| TEXT SEGMENT |

━━━━━━━━━━

(WHTM) — Many pandemic-era protections are coming to an end.
That can lead to serious consequences for people in debt.
In fact, some are now turning to bankruptcy
“The pandemic was challenging not only for everybody from a mental health perspective but from a financial health perspective,” financial attorney Leslie Tayne said.
Many of the financial protections that were put in place to debt have ended or will be ending soon.
“Consumers need to understand that at this point in time you have to pay your bill, and with that it requires a focus again on where do you stand post pandemic,” Tayne said.
Those bills, on top of the rising cost of everything due to inflation, are leaving many people struggling to keep up.
Tayne says bankruptcy rates have doubled over the last year. It’s a very serious step.
“I think consumers often see bankruptcy as i’m just going to file bankruptcy and be done with it,” she said.
She says declaring bankruptcy isn’t as simple as just erasing your debts.
“It isn’t always as simple as the debts are gone because there are some debts that you want to maintain at times,” she said.
One example is a mortgage. But when you have a large debt and you have no means to pay it back, bankruptcy could be the best option.
A Chapter 7 wipes out all your debts.
A Chapter 13 is a repayment plan over 3 to 5 years, but there’s no guarantee your debts will be wiped clean.
Both come with serous repercussions.

━━━━━━━━━━

| INPUT DATA |

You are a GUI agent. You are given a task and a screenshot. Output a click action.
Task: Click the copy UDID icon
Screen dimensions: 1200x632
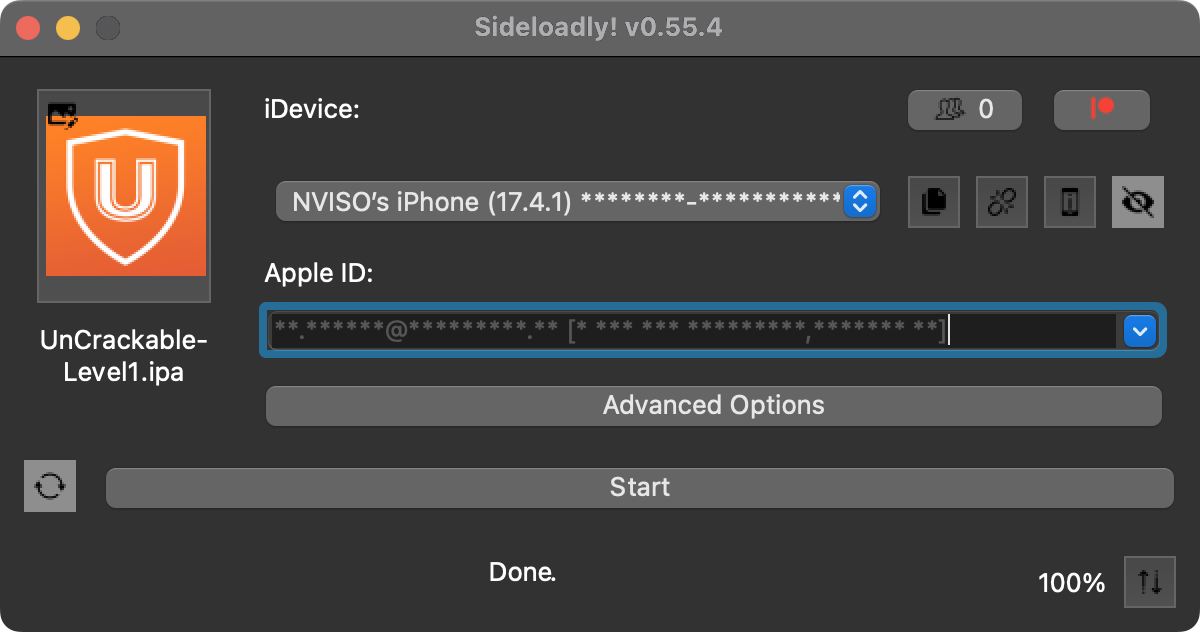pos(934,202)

━━━━━━━━━━

| WHAT YOU NEED TO DO |
Copy out the passage of the bankruptcy article starting at "In fact, some" and ending at "very serious step.".

| EXPECTED ANSWER |
In fact, some are now turning to bankruptcy
“The pandemic was challenging not only for everybody from a mental health perspective but from a financial health perspective,” financial attorney Leslie Tayne said.
Many of the financial protections that were put in place to debt have ended or will be ending soon.
“Consumers need to understand that at this point in time you have to pay your bill, and with that it requires a focus again on where do you stand post pandemic,” Tayne said.
Those bills, on top of the rising cost of everything due to inflation, are leaving many people struggling to keep up.
Tayne says bankruptcy rates have doubled over the last year. It’s a very serious step.